EXCERPTED PASSAGE section start

I’m trying to reassess stopping. Taking time out is hard for me. I think some of it has to do with my upbringing. The more I read of the affirmations for my inner child, the more I think it was programmed into me. It isn’t part of who I am. It is part of what my parents taught me to be. Thus, it can be unlearned.
Stopping is good if you are in a car. If you don’t stop at a red light, you’ll get run over. If you don’t stop to get gas you’ll be stranded.
We stop when we leave jobs or boyfriends. We stop when we drop out of college. We admit that we just can’t take it anymore, so we walk away.
But I want to stop before I get to that point. I want to stop as a sign of strength, not of weakness. I want to stop so I can go.
I stop every day. I stop and make time to sleep. I have an uneasy relationship with sleep. That is a third of my day, thus a third of my life just gone. But I know from hard experience that if I don’t make time for sleep then nothing ever works right. Not getting enough sleep put me in the hospital. Sadly the medical answer was to give me sleeping pills and not to teach me good habits that will promote sleep, so I had to figure that trick out for myself.
So now I’m learning how to stop. I’ve signed up for silent retreats. I’m taking time off from work. I’m turning off the TV. I’m trying to get into the habit of sitting still. I’m trying to not cram “stuff” into my day the same way a hoarder crams “stuff” into her house. Sometimes I feel that every moment has to be filled with something to do. I’m starting to see that as a result of my childhood.
It isn’t healthy. Sure, there has to be a balance. I don’t want to lapse into not doing anything. I did that for years. But I don’t want to do so much that I stop being able to enjoy life.
I think the more I learn how to stop, the more clearly I’ll be able to think.

EXCERPTED PASSAGE section end
RECORDED DATA section start

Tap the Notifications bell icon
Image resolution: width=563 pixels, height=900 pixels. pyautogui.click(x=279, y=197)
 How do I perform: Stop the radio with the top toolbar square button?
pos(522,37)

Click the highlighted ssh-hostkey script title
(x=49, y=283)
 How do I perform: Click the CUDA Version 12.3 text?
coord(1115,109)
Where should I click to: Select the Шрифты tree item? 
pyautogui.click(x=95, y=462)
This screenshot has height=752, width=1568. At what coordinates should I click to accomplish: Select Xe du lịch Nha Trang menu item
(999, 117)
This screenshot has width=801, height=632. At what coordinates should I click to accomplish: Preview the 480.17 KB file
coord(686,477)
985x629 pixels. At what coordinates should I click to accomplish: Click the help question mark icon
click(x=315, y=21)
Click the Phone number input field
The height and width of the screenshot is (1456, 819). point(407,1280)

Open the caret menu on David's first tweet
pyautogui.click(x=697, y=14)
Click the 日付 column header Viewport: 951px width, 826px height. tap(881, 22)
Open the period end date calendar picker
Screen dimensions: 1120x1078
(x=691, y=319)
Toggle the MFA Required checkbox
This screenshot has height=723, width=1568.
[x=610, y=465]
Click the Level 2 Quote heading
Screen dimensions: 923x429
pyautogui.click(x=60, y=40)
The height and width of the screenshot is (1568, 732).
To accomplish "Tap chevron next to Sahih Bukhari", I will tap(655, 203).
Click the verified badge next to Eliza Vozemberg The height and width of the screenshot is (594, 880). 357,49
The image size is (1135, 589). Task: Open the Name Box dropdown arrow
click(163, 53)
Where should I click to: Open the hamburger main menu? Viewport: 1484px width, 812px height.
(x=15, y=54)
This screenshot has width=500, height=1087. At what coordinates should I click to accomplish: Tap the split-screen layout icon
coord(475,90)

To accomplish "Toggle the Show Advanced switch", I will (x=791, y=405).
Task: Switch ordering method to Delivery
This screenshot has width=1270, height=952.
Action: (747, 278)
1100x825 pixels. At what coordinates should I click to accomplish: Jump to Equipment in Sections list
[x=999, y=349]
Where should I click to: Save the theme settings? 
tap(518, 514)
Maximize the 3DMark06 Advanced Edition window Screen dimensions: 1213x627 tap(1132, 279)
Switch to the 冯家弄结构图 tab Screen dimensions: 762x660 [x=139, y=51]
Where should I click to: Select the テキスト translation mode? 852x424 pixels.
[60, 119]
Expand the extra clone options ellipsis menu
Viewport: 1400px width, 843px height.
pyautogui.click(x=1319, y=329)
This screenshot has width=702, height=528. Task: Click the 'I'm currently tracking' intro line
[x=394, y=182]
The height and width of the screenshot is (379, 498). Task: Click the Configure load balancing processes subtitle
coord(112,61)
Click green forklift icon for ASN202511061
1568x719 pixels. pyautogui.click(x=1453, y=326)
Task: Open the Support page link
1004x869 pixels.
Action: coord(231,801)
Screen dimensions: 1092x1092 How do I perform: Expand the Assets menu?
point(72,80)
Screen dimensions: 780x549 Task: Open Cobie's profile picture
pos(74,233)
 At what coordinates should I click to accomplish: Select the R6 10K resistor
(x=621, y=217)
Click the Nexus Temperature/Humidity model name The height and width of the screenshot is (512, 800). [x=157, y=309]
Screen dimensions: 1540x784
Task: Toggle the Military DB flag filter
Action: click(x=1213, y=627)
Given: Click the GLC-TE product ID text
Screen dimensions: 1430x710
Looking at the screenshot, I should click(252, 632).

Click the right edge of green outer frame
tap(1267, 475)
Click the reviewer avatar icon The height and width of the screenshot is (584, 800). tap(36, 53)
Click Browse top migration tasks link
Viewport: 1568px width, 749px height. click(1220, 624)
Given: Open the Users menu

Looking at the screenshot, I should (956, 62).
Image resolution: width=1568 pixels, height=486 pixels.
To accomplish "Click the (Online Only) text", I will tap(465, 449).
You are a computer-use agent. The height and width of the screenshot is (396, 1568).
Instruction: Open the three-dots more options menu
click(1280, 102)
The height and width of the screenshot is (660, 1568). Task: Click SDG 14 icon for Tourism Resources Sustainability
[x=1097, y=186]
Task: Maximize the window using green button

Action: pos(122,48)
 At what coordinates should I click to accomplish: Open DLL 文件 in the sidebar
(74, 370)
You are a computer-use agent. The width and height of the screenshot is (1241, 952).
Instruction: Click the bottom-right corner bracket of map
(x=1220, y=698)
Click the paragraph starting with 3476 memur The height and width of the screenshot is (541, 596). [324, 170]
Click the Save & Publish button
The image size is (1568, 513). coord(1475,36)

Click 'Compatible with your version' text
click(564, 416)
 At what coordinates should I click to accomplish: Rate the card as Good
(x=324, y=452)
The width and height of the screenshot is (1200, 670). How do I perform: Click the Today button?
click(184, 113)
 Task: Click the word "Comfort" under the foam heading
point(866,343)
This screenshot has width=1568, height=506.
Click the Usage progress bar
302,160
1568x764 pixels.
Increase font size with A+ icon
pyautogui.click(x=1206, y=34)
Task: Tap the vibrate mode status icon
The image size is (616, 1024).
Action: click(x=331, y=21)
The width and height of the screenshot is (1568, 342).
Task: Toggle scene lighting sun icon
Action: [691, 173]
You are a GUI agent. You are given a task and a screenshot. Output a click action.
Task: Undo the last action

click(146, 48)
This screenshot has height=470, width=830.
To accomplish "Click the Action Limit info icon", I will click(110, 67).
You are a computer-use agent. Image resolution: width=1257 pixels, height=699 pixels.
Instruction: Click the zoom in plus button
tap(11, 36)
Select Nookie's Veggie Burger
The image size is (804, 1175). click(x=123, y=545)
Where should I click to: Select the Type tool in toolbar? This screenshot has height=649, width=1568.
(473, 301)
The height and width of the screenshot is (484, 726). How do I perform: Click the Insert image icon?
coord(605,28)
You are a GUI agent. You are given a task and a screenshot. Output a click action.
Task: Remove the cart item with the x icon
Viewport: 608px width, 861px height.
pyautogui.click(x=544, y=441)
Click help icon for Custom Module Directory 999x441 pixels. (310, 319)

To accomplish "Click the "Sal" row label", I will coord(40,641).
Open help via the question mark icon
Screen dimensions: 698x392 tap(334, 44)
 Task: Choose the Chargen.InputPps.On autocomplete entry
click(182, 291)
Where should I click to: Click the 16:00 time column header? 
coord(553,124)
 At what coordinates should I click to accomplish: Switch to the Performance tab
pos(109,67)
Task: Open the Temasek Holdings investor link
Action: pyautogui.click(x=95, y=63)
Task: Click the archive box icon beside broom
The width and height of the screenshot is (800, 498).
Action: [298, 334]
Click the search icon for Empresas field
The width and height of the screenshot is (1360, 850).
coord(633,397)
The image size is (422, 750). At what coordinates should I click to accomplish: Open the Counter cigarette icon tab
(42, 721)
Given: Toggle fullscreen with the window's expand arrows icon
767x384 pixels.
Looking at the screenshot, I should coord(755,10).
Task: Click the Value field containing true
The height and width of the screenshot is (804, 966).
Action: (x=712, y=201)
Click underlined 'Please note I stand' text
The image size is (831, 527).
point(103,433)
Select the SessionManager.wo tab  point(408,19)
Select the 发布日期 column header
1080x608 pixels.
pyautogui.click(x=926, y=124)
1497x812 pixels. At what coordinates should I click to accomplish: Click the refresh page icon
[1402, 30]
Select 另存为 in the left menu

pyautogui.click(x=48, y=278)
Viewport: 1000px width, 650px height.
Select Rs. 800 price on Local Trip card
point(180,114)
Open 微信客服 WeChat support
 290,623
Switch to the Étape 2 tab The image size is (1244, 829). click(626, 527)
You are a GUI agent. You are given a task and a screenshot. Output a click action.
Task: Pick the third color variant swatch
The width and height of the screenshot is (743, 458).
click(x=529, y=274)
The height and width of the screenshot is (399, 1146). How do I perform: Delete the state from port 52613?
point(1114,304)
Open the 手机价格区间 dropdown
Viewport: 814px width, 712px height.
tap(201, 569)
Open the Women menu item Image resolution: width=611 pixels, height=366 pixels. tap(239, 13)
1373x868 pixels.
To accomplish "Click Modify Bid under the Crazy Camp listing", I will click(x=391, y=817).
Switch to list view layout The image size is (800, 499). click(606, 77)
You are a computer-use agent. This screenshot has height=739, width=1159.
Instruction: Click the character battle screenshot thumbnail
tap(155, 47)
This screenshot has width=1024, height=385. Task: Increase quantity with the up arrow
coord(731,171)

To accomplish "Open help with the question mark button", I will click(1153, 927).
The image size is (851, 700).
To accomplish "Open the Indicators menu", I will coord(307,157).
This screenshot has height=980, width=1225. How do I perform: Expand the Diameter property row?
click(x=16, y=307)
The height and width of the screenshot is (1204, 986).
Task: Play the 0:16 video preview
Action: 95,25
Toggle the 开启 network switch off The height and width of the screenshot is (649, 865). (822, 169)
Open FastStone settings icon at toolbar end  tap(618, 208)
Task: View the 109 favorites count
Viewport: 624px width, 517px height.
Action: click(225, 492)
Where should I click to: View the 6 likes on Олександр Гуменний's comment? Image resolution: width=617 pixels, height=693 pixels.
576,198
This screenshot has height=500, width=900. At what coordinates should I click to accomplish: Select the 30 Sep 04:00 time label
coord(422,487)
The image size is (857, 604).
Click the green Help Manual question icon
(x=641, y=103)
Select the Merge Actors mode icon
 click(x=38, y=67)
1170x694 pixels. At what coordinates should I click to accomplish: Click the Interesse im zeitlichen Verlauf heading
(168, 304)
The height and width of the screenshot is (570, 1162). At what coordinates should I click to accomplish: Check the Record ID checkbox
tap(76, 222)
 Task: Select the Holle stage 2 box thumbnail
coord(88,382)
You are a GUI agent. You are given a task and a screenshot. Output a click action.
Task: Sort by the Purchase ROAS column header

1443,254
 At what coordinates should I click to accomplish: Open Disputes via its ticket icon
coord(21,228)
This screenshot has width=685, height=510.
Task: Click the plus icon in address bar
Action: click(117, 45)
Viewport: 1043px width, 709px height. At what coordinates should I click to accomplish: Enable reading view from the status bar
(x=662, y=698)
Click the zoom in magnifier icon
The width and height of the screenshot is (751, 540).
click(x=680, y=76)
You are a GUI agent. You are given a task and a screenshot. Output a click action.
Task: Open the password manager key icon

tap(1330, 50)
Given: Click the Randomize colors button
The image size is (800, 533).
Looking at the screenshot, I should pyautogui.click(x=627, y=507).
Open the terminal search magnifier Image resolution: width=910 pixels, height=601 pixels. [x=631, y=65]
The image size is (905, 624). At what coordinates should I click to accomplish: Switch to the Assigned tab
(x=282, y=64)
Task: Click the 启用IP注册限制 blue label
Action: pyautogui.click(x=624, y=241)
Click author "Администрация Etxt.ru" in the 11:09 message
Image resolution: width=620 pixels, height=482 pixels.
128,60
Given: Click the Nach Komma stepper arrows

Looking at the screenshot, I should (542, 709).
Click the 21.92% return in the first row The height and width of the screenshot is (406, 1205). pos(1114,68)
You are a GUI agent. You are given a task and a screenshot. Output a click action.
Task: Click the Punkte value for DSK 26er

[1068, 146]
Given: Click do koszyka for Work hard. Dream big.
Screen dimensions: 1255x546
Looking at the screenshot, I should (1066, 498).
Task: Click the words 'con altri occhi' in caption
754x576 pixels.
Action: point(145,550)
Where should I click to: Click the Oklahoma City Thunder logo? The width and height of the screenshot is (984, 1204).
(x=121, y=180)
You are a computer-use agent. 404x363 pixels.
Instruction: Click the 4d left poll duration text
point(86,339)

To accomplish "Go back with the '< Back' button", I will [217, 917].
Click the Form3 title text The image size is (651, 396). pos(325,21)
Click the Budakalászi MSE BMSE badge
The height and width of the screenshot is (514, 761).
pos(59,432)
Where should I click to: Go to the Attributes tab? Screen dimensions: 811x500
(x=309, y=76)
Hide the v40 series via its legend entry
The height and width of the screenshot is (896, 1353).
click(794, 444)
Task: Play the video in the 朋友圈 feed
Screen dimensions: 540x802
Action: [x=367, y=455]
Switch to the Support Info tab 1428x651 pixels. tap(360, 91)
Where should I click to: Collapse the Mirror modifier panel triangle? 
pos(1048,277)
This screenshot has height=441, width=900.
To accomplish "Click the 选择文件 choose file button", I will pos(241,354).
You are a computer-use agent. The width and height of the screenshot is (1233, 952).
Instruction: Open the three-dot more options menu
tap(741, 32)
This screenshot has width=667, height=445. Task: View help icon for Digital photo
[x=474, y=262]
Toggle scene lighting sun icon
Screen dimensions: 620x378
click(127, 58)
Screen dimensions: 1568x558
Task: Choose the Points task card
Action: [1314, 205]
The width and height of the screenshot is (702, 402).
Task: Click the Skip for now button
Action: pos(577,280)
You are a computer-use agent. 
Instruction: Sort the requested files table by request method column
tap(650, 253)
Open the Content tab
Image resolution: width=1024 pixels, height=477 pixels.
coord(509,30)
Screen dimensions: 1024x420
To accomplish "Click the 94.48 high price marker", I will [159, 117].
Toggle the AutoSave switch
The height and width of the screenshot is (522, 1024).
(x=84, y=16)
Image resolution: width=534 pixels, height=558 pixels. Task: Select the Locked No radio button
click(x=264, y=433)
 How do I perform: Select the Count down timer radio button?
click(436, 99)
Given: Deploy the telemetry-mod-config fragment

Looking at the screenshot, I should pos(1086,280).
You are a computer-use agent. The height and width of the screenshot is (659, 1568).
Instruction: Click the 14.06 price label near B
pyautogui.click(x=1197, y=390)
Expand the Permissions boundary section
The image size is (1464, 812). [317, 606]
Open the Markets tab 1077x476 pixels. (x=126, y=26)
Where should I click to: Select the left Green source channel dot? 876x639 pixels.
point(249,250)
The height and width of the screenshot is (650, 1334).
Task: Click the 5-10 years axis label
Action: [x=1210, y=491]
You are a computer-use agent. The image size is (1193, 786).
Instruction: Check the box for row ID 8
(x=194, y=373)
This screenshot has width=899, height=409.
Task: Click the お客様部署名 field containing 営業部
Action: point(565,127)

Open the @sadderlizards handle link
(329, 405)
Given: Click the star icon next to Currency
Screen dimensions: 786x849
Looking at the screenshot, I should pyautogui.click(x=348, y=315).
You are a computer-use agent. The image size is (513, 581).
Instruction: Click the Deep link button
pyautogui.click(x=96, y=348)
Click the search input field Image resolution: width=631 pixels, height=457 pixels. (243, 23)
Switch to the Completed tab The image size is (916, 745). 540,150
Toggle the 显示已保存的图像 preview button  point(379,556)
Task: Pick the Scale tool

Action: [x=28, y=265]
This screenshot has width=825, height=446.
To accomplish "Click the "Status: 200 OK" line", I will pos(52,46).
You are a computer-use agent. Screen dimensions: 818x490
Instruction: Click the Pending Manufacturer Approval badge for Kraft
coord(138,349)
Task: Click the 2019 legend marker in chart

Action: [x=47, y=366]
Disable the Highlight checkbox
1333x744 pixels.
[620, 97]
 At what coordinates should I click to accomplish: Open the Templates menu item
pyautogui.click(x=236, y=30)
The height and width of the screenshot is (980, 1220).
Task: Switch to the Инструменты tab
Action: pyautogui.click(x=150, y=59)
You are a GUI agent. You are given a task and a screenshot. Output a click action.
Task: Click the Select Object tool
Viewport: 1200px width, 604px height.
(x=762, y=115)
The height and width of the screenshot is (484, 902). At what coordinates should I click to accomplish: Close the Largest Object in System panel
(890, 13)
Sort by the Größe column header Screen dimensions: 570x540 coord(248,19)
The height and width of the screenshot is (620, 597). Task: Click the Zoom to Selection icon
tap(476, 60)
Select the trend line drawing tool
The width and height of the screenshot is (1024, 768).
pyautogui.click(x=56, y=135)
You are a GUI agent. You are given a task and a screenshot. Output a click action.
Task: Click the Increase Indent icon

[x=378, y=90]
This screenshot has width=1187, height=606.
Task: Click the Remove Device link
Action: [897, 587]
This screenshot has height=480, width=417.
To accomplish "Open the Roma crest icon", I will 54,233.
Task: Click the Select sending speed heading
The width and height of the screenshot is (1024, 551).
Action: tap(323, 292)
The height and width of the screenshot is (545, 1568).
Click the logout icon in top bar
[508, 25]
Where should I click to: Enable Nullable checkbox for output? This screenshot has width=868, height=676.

RECORDED DATA section end

# WHAT YOU WILL DO:
For each statement below, say yes or no to whether the essay on stopping agrees with it, and quote the words of the essay that decide it. (a) The writer ended up in the hospital from not getting enough sleep. (b) The medical answer included teaching the writer good habits that promote sleep. (c) The writer has signed up for silent retreats. Rely on the essay on stopping alone.

# EXPECTED OUTPUT:
(a) Yes: "Not getting enough sleep put me in the hospital."
(b) No: "Sadly the medical answer was to give me sleeping pills and not to teach me good habits that will promote sleep"
(c) Yes: "I’ve signed up for silent retreats."